Account Integrity Service Overview
The Account Integrity Service protects user accounts from takeover attacks, credential stuffing, and unauthorized access. It combines real-time behavioral signals, device fingerprinting, and credential breach data to detect anomalous access events, triggers step-up authentication challenges when risk is elevated, and provides a secure, audited recovery flow when accounts are compromised.
Requirements
Functional Requirements
- Evaluate account takeover (ATO) risk for every login, sensitive action, and session token refresh event.
- Trigger step-up authentication (SMS OTP, TOTP, passkey assertion) when risk exceeds a configurable threshold.
- Lock accounts and initiate a recovery flow when high-confidence ATO signals are detected.
- Provide a secure account recovery path: identity verification, credential reset, active session revocation, and notification.
- Emit a tamper-evident audit log of all integrity events for security and compliance teams.
Non-Functional Requirements
- ATO risk evaluation within 50 ms at p99 on the critical login path.
- No single point of failure; the service degrades gracefully to a conservative allow-with-logging policy if the risk model is unavailable.
- Audit log immutability enforced via append-only storage with cryptographic chaining.
Data Model
The AccessEvent record captures: event_id UUID, account_id, event_type ENUM (login, password-change, mfa-add, session-refresh), ip_address, device_fingerprint, user_agent, geo_country, timestamp, and auth_method ENUM.
The AccountRiskState record (stored in Redis, TTL 30 days) holds: account_id, risk_score FLOAT, risk_factors LIST, last_known_device_ids SET, last_known_ips SET, lockout_state ENUM (none, soft-locked, hard-locked), and step_up_challenge_pending BOOL.

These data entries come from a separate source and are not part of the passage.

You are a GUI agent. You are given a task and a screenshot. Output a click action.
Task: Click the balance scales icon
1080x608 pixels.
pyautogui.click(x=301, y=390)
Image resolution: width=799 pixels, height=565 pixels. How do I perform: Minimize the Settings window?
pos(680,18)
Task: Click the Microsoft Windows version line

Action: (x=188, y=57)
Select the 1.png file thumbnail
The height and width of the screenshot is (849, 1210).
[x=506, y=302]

The AuditEntry table is append-only: entry_id UUID, account_id, event_type, actor, payload JSON, timestamp, prev_hash CHAR(64), entry_hash CHAR(64). Each entry hashes its predecessor, forming a tamper-evident chain.
Core Algorithms
Account Takeover Detection
The risk model combines: (1) a device and IP novelty score — whether the fingerprint and IP have been seen for this account before; (2) a velocity score — login attempts per hour from new locations; (3) a credential breach signal — whether the submitted credential pair appears in a known breach database (checked via k-anonymity prefix query against a breach API); and (4) a behavioral biometrics anomaly score for flows where keystroke or mouse dynamics data is available. Signals are combined via a gradient-boosted classifier (XGBoost) producing a score in [0, 1]. The model is evaluated in-process from a preloaded artifact to meet the 50 ms budget.

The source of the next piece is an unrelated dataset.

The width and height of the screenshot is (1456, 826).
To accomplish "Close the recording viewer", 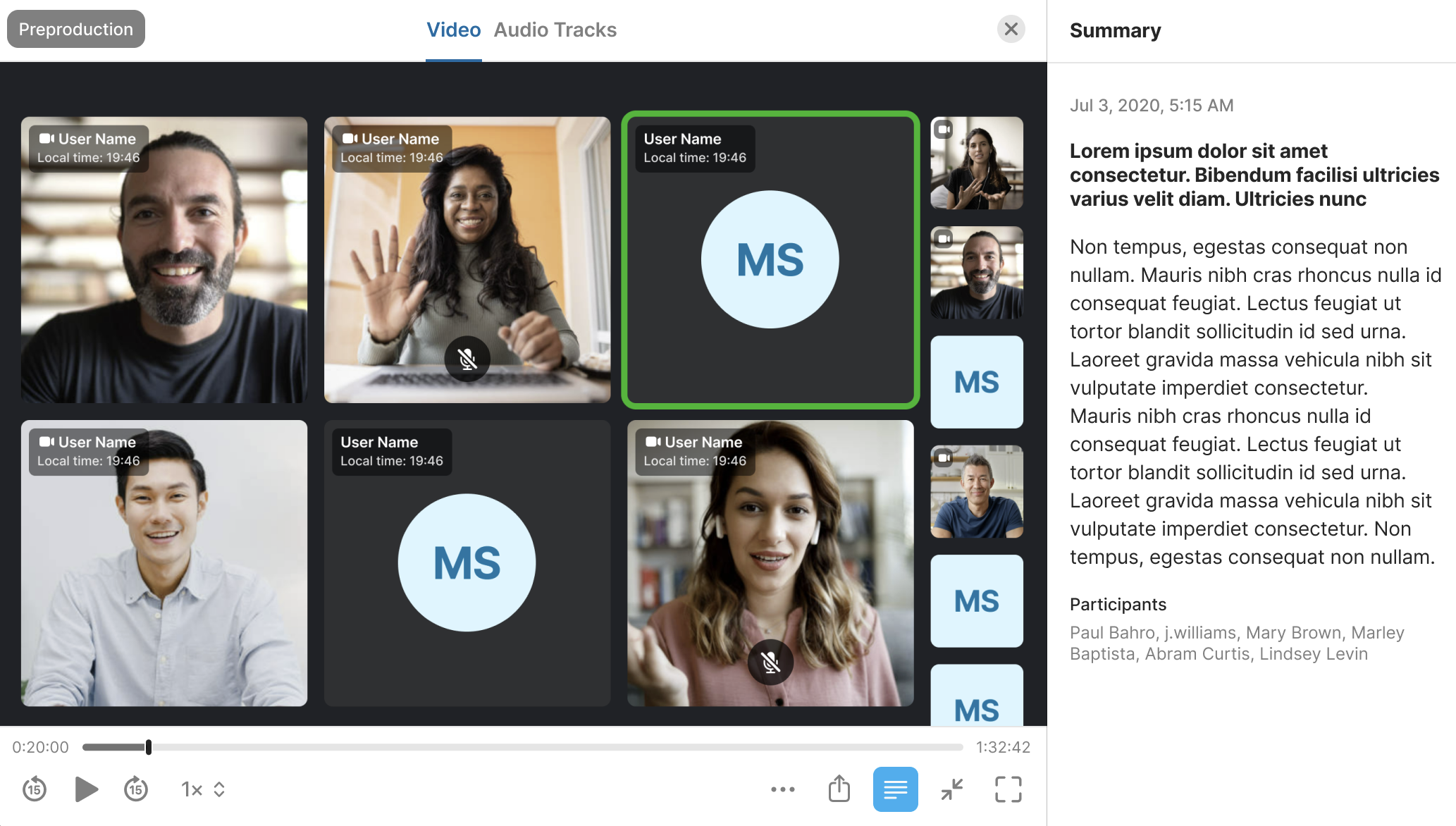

Step-Up Authentication Trigger
A threshold policy maps risk score ranges to challenge types: scores above 0.4 trigger an SMS OTP; above 0.7 require a TOTP or passkey. The challenge is issued by returning a 401 response with a WWW-Authenticate: StepUp challenge_token=... header. The challenge token is a signed JWT (HMAC-SHA256) encoding the required factor and a short TTL (5 minutes). Successful challenge completion reduces the account risk score and marks the device as trusted.
Recovery Flow
Account recovery follows a multi-step protocol: (1) identity verification via a recovery code, backup email OTP, or identity document upload; (2) all active sessions are revoked by incrementing a session generation counter in the auth token service; (3) credentials are reset and re-encryption of any account-level secrets is triggered; (4) a recovery audit record is written and an out-of-band notification (email plus SMS if available) is sent to the account holder.
API Design
- EvaluateAccessEvent(AccessEvent) → RiskDecision — called by the auth service on every login; returns allow, challenge, or deny with risk metadata.
- IssueStepUpChallenge(AccountId, ChallengeType) → ChallengeToken — issues a signed step-up challenge token.
- VerifyStepUpResponse(ChallengeToken, Response) → VerificationResult — validates the user response to the step-up challenge.
- InitiateRecovery(RecoveryRequest) → RecoverySessionId — starts a recovery session; returns a session ID for subsequent verification steps.
- GetAuditLog(AccountId, TimeRange) → AuditEntries — returns the tamper-evident audit history for an account.
Scalability and Fault Tolerance
The risk evaluation path is stateless beyond the Redis account state read, enabling horizontal scaling. Redis is configured with read replicas in each region; the primary handles writes, replicas serve the hot read path. On Redis unavailability, the service falls back to a conservative policy: new devices trigger a step-up challenge, known devices are allowed with an elevated-risk log entry.
The ATO detection model is loaded from object storage at startup. Hot-swap works the same way as other ML services: a new artifact triggers a background load; once validation passes (test inputs produce expected outputs), the model is atomically promoted. The previous model remains in memory as fallback for 60 seconds.
Monitoring
- Track step-up challenge issuance rate, completion rate, and abandonment rate; high abandonment may indicate friction or false positives.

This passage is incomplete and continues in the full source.